Several of her old bosses recommended her for KT McFarland’s Senate campaign. Since she was recruited north to take the position, even with McFarland’s primary loss, she has not looked back.
“I’ve only been here six months, and already I’m hooked,” she said.
What is the most important thing you have accomplished so far?
“I’m really grateful for this opportunity with KT in New York City because I have proved to myself that I’m tough enough to survive here where it truly is the survival of the fittest.”
Two years from now, what do you want to have done?
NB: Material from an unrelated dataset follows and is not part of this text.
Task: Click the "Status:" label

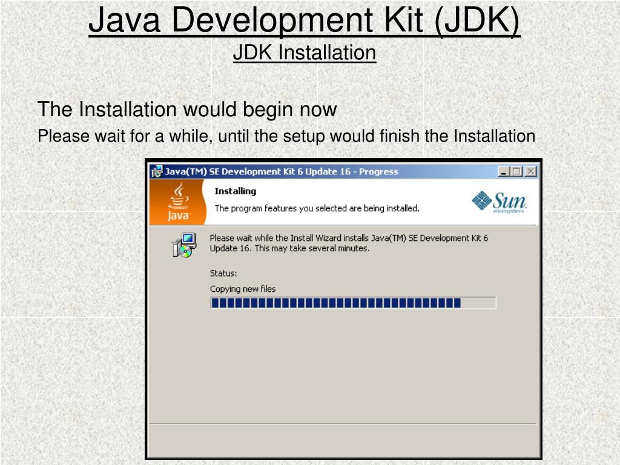Action: coord(223,273)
“I see myself most likely working for a Republican presidential candidate.”
— By Noah Fowle
Darren Bloch, 32
Director of Intergovernmental & Community Relations, Public Advocate’s Office
Darren Bloch is still surprised when people stop him on the street to thank him for his 2005 City Council run, and to ask him what he is up to now.
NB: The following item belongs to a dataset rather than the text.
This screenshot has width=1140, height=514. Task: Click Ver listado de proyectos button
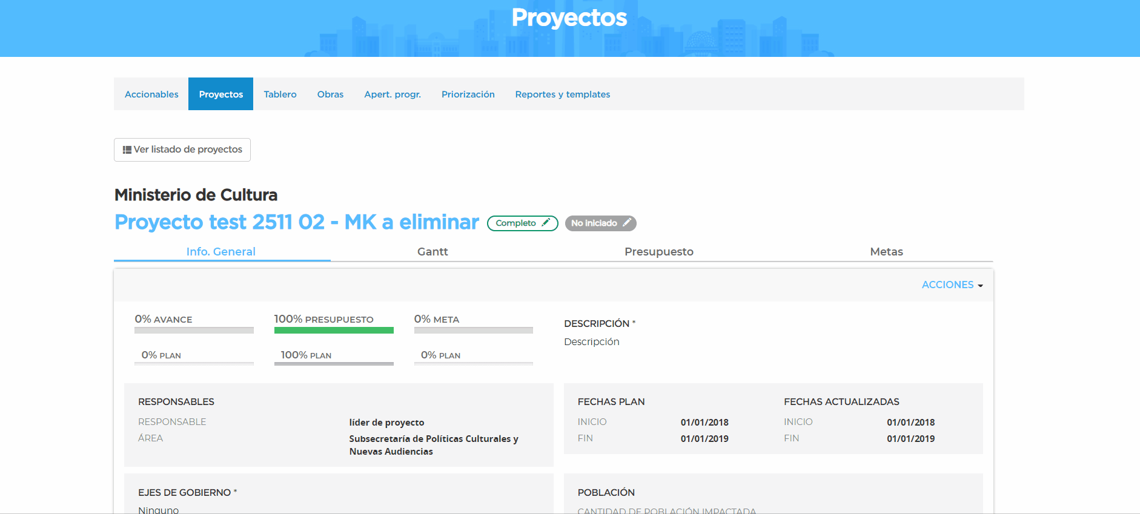(182, 150)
“To have a year later people still connecting with what you were saying – that’s been incredibly gratifying, and something I certainly didn’t expect,” he said. “You don’t realize that, win or lose, that reservoir of good will doesn’t go away.”
Born and raised in Manhattan, Bloch is a graduate of New York Law School. By age 18, he was helping on his first campaign. By 25, he had already held the position of chief of staff to the Nassau County Legislature, as well as executive director of the Nassau County Democratic Party.
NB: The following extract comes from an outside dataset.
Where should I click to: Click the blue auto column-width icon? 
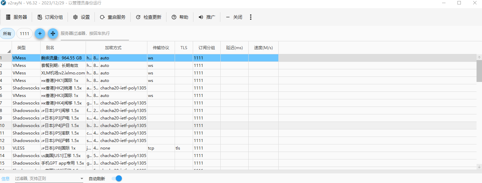53,33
Bloch said he plans to stay in public service for the foreseeable future. People who held his job in the past—Gale Brewer and Guillermo Linares—have subsequently been elected to office, and he was talked about as a possible candidate for this year’s Assembly Democratic primary race between Sylvia Friedman and Brian Kavanagh, but he demured on any such speculation.
“I’m certainly not running in anything anytime soon,” he said. “But you always keep your options open.”
What is the most important thing you have accomplished so far?
“Coordinating the landslide victories for Democrats in Nassau County in 1999, changing the political landscape in the region.”
Two years from now, what do you want to have done?
“I’d like to see the public advocate’s office gain a more institutional role in the oversight of the delivery of city services.”
— By James Caldwell
Kevin Sheekey, 40
Deputy Mayor for Government Affairs
“You may actually expect less of me as we go forward, or see less of me,” said Kevin Sheekey.
That was how it was supposed to be after he left the office of Sen. Daniel Patrick Moynihan, and after he failed to convince Michael Bloomberg to pass on running for mayor in 2001, and after he engineered Bloomberg’s narrow victory, after finishing as president of the 2004 Republican National Convention host committee, and after he worked on last year’s reelection.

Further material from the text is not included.